:: Data in this exercise ::
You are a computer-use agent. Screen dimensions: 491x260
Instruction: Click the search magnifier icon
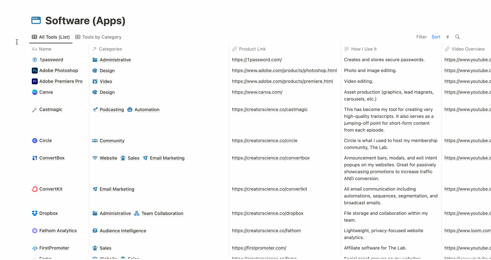click(x=458, y=37)
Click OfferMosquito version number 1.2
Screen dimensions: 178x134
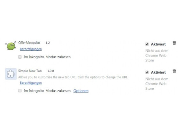pos(48,43)
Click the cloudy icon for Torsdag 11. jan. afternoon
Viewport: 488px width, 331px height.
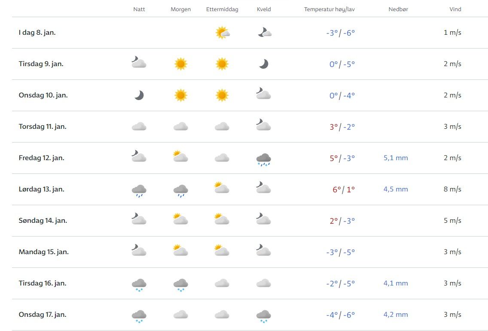[x=222, y=127]
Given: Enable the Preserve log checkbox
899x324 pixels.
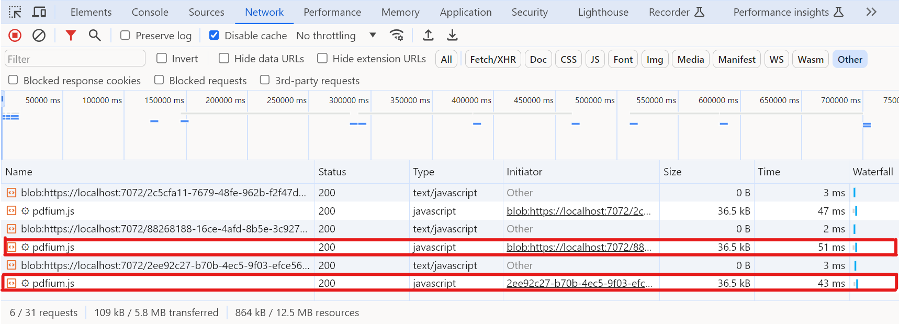Looking at the screenshot, I should click(125, 36).
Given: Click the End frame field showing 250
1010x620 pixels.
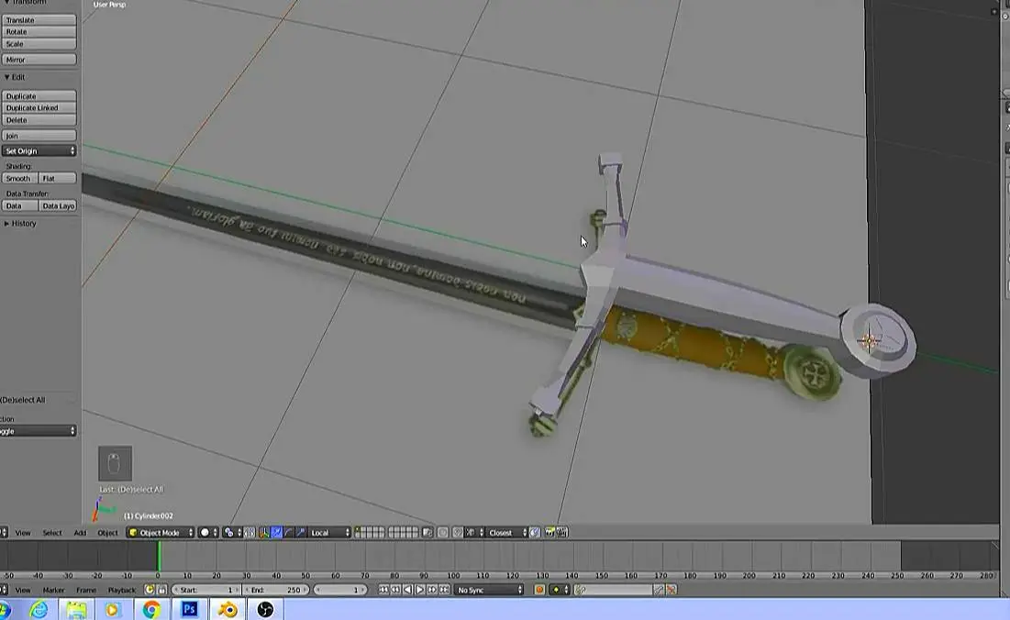Looking at the screenshot, I should (275, 590).
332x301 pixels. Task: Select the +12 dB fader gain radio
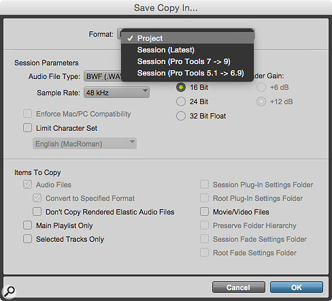click(261, 101)
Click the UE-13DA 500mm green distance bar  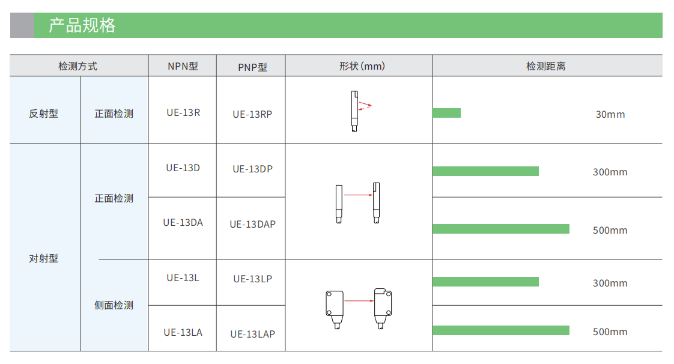(501, 229)
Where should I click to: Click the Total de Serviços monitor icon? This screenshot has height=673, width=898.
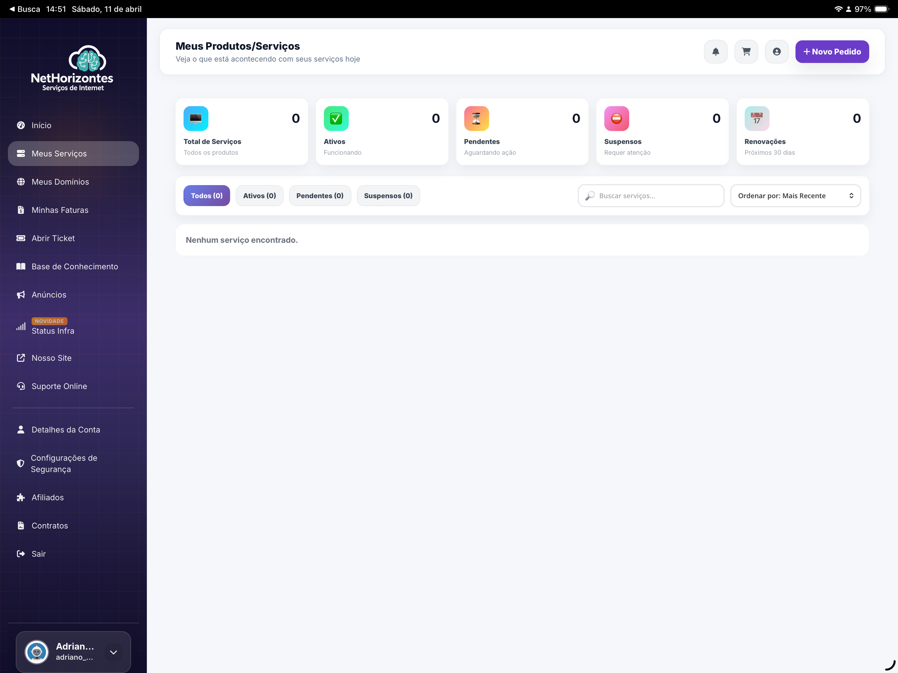pyautogui.click(x=196, y=119)
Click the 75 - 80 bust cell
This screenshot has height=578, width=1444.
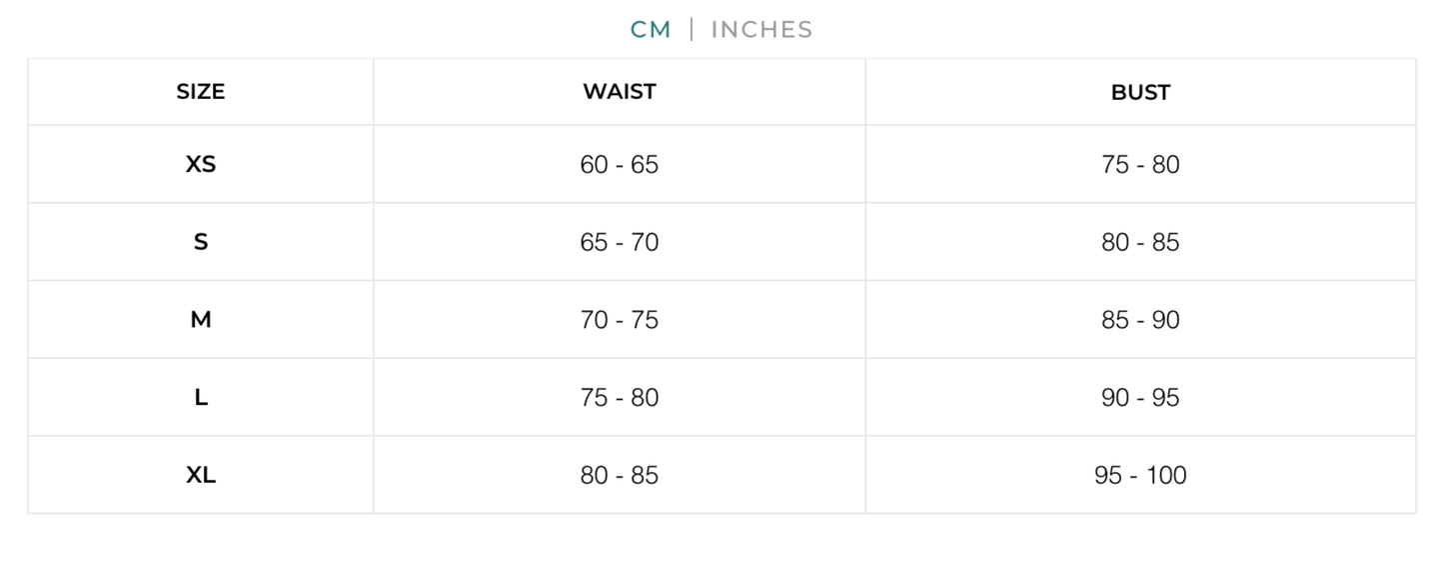(1140, 164)
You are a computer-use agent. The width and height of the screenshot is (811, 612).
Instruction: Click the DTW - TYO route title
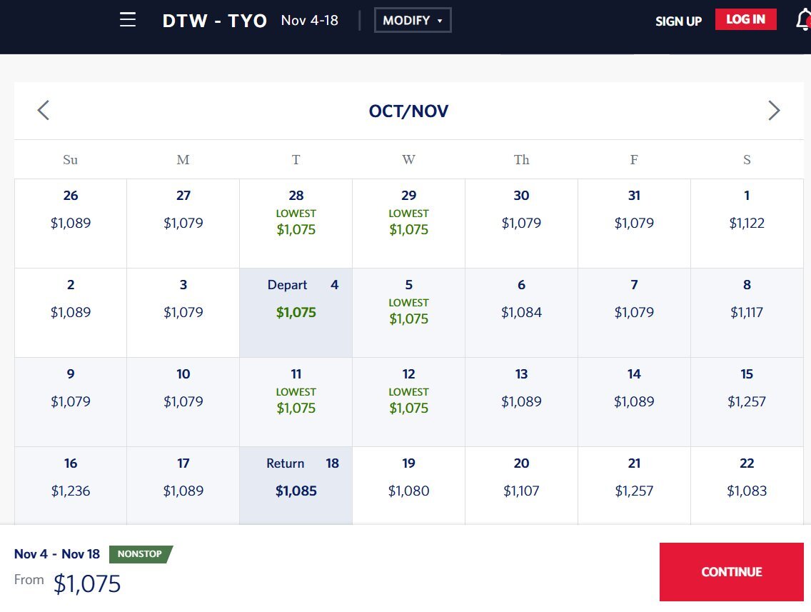click(214, 21)
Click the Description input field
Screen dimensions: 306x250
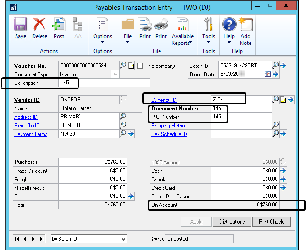click(104, 83)
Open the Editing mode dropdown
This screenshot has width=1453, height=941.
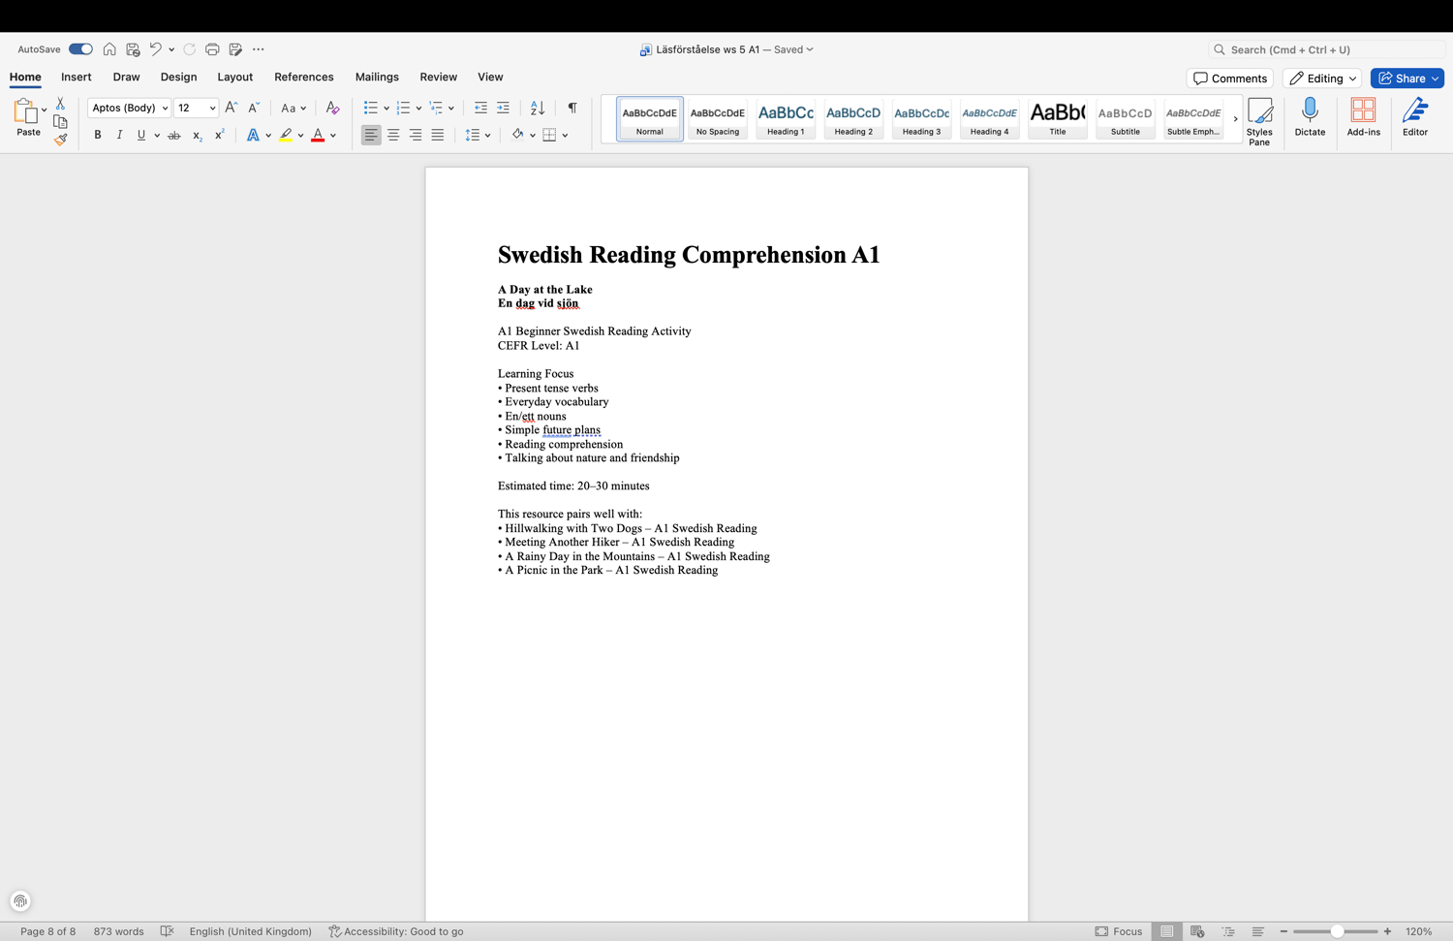point(1322,78)
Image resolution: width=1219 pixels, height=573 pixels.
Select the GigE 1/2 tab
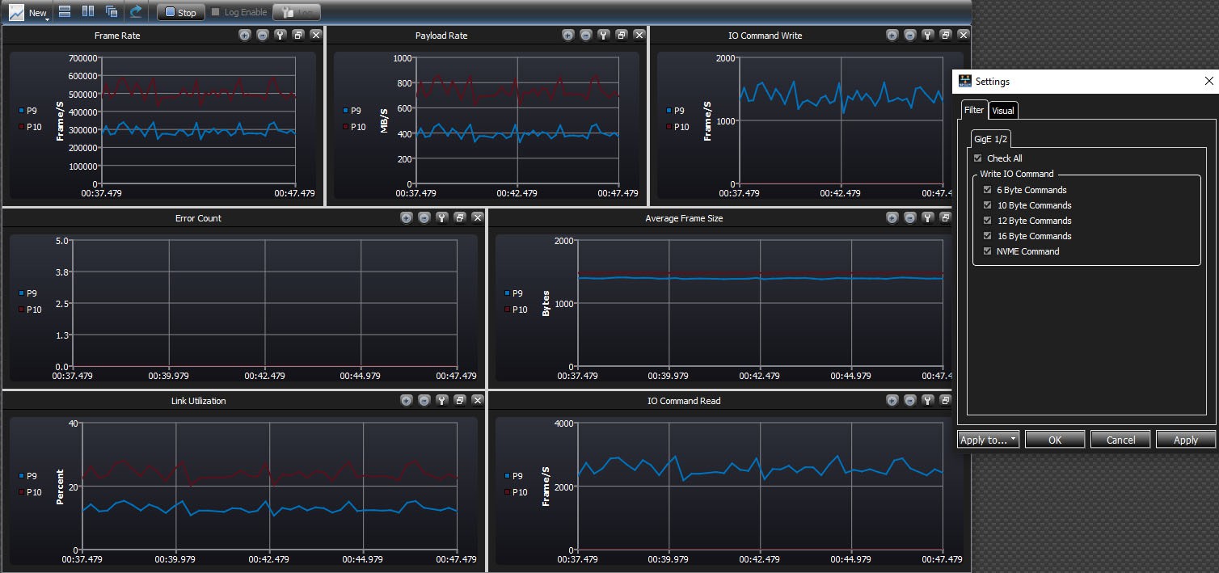click(x=990, y=138)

:: Exercise goal ::
Render the lines above, from the line containing "Image resolution: width=1219" through the end of the items, as a JSON list of strings with one string per line and blank lines left out. Leave the pictures out of your answer.

:: Answer for the task ::
[
  "Image resolution: width=1219 pixels, height=573 pixels.",
  "Select the GigE 1/2 tab",
  "click(x=990, y=138)"
]